Levacore Special Precautions

Renal impairment: The administration of levetiracetam to patients with renal impairment may require dose adjustment. Inpatients with severely impaired hepatic function, assessment of renal function is recommended before dose selection (see Dosage & Administration).
Acute Kidney injury: The use of levetiracetam has been very rarely associated with acute kidney injury, with a time to onset ranging from a few days to several months.
Blood cell counts: Rare cases of decreased blood cell counts (neutropenia, agranulocytosis, leucopenia, thrombocytopenia and pancytopenia) have been described in association with levetiracetam administration, generally at the beginning of the treatment. Complete blood cell counts are advised in patients experiencing important weakness, pyrexia, recurrent infections or coagulation disorders (see Adverse Reactions).
Suicide: Suicide, suicide attempt, suicidal ideation and behaviour have been reported in patients treated with antiepileptic agents (including levetiracetam. A meta analysis of randomized placebo controlled trials of antiepileptic medicinal products has shown a small increased risk of suicidal thoughts and behaviour. The mechanism of this risk is not known.
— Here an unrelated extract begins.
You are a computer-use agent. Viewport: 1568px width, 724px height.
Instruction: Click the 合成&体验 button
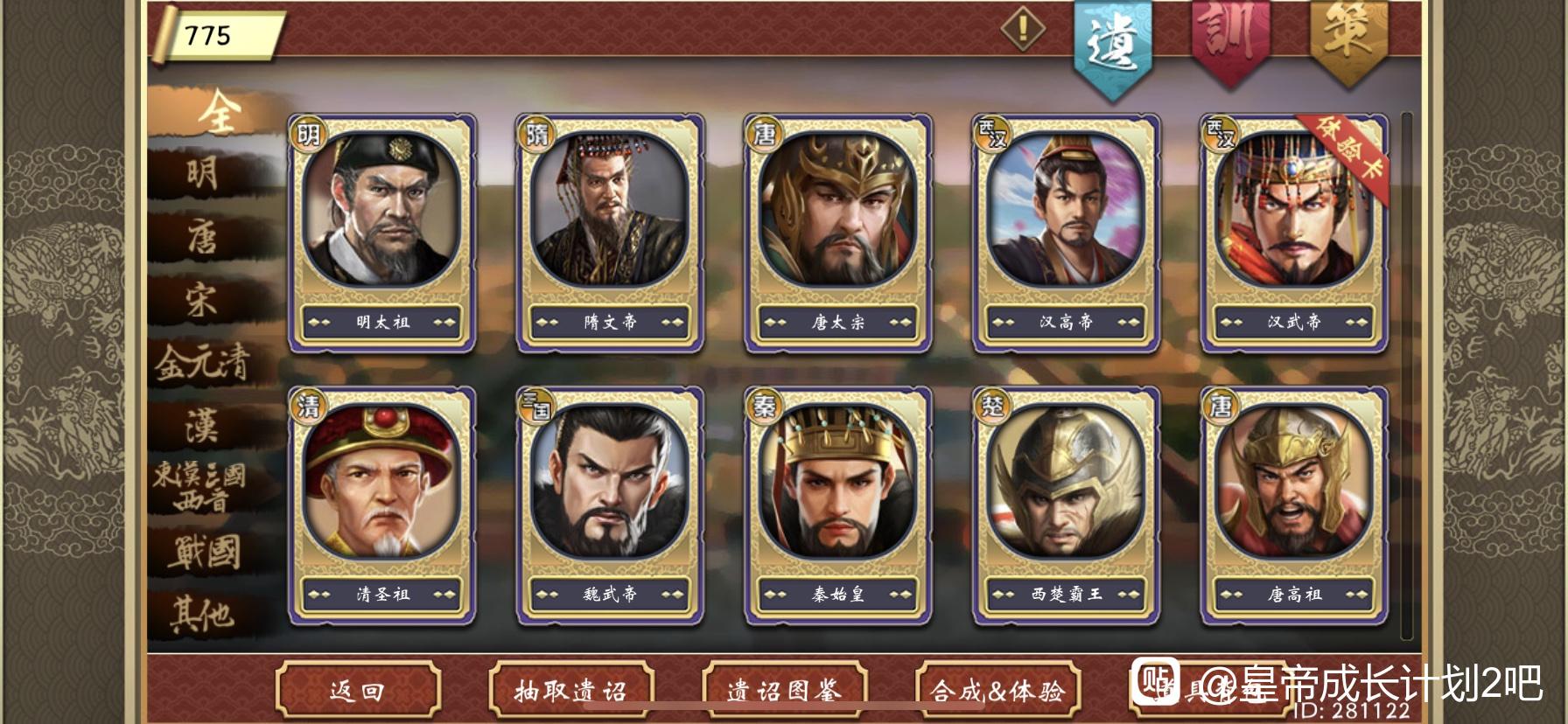point(998,692)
Therefore patients should be monitored for signs of depression and/or suicidal ideation and behaviours and appropriate treatment should be considered. Patients (and caregivers of patients) should be advised to seek medical advice should signs of depression and/or suicidal ideation or behaviour emerge.
Abnormal and aggressive behaviours: Levetiracetam may cause psychotic symptoms and behavioural abnormalities including irritability and aggressiveness. Patients treated with levetiracetam should be monitored for developing psychiatric signs suggesting important mood and/or personality changes. If such behaviours are noticed, treatment adaptation or gradual discontinuation should be considered. If discontinuation is considered, refer to Dosage & Administration.
Worsening of seizures: As with other types of antiepileptic drugs, levetiracetam may rarely exacerbate seizure frequency or severity. This paradoxical effect was mostly reported within the first month after levetiracetam initiation or increase of the dose, and was reversible upon drug discontinuation or dose decrease. Patients should be advised to consult their physician immediately in case of aggravation of epilepsy.
Excipients: This medicinal product contains 2.5 mmol (or 57 mg) sodium per maximum single dose (0.8 mmol (or 19 mg) per vial). To be taken into consideration by patients on a controlled sodium diet.
Effects on ability to drive and use machine: Levetiracetam has minor or moderate influence on the ability to drive and use machines.
Due to possible different individual sensitivity, some patients might experience somnolence or other central nervous system related symptoms, especially at the beginning of treatment or following a dose increase. Therefore, caution is recommended in those patients when performing skilled tasks, e.g. driving vehicles or operating machinery. Patients are advised not to drive or use machines until it is established that their ability to perform such activities is not affected.
Use in Children: Available data in children did not suggest impact on growth and puberty. However, long term effects on learning, intelligence, growth, endocrine function, puberty and childbearing potential in children remain unknown.